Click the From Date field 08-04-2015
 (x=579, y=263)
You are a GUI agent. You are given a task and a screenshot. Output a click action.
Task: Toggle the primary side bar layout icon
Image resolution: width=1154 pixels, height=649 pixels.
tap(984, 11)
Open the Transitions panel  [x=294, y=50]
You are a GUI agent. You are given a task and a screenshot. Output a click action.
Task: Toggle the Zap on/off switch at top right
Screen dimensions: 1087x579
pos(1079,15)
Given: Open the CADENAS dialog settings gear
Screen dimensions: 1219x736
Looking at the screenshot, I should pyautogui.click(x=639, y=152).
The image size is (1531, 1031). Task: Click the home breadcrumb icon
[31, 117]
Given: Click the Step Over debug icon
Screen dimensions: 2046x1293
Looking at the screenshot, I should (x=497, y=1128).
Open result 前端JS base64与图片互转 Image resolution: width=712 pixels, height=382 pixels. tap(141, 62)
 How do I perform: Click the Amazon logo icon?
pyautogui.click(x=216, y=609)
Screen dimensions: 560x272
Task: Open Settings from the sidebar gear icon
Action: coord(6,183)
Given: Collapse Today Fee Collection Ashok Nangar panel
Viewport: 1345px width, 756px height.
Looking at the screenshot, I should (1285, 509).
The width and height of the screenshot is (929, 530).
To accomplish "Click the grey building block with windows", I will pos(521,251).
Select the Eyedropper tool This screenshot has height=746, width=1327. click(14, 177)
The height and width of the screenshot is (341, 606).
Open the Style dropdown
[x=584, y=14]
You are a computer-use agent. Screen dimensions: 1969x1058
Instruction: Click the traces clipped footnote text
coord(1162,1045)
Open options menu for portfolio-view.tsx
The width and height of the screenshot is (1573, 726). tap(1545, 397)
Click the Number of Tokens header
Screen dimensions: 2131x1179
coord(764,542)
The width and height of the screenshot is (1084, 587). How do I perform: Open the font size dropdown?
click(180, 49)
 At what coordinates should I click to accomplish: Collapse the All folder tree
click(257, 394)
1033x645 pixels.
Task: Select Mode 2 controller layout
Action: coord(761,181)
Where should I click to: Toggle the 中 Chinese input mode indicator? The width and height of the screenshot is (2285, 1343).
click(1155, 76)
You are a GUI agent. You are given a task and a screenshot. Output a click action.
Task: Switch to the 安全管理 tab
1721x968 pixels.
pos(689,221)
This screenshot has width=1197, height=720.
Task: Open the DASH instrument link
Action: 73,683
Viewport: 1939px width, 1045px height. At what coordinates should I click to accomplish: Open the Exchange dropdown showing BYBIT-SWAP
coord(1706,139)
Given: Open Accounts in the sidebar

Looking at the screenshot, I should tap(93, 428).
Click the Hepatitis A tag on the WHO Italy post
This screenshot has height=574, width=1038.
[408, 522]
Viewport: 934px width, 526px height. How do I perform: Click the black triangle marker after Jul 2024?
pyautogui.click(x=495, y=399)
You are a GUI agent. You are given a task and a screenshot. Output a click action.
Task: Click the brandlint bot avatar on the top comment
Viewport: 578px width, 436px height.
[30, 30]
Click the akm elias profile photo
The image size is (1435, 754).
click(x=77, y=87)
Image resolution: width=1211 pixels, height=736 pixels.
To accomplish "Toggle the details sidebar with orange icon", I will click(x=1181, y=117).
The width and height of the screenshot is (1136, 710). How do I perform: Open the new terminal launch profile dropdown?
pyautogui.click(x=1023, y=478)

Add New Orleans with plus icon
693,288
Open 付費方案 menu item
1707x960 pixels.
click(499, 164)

## Task directions
Which lines of the material contain the string "panel"? List each of them.

## Task output
Open the Transitions panel  [x=294, y=50]
Given: Collapse Today Fee Collection Ashok Nangar panel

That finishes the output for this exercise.